[Part of a data file]
------------------------------------------------------------

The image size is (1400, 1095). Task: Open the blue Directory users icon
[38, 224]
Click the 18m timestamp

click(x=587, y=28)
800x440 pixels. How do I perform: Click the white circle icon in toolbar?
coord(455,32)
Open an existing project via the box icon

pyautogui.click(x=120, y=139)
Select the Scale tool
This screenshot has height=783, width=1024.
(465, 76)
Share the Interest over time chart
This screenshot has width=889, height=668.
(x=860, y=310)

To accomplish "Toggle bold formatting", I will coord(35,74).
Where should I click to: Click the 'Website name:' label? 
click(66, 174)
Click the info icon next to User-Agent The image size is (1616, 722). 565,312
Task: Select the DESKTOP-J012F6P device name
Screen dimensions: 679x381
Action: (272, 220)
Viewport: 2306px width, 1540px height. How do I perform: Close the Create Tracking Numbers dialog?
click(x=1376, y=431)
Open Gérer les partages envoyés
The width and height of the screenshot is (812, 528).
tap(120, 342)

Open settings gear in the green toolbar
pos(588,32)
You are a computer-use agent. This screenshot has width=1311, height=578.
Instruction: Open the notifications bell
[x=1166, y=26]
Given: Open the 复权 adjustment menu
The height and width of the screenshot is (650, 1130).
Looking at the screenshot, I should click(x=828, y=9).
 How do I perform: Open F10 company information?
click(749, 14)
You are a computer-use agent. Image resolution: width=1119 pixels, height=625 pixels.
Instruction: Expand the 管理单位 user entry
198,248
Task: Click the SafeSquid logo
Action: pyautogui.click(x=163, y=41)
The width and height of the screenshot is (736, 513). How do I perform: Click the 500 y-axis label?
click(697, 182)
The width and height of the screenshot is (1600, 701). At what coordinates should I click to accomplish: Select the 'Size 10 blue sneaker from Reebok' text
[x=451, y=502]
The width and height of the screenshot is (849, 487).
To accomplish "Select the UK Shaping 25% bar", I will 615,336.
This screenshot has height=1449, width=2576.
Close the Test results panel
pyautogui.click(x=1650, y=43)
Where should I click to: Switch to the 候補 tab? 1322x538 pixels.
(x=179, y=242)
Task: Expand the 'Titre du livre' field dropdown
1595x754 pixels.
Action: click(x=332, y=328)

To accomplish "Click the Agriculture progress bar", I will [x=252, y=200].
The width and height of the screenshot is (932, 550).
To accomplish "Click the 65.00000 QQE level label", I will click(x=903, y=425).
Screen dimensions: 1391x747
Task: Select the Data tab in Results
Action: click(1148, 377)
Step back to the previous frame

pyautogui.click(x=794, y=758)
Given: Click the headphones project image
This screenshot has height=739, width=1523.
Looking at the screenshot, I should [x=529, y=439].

------------------------------------------------------------

EXERCISE REQUIREMENTS:
Reproduce the part of the entries above that opens with the first line and closes with the line containing "Action: (272, 220)", including both ends.

EXERCISE SOLUTION:
The image size is (1400, 1095). Task: Open the blue Directory users icon
[38, 224]
Click the 18m timestamp

click(x=587, y=28)
800x440 pixels. How do I perform: Click the white circle icon in toolbar?
coord(455,32)
Open an existing project via the box icon

pyautogui.click(x=120, y=139)
Select the Scale tool
This screenshot has height=783, width=1024.
(465, 76)
Share the Interest over time chart
This screenshot has width=889, height=668.
(x=860, y=310)

To accomplish "Toggle bold formatting", I will coord(35,74).
Where should I click to: Click the 'Website name:' label? 
click(66, 174)
Click the info icon next to User-Agent The image size is (1616, 722). 565,312
Task: Select the DESKTOP-J012F6P device name
Screen dimensions: 679x381
Action: (272, 220)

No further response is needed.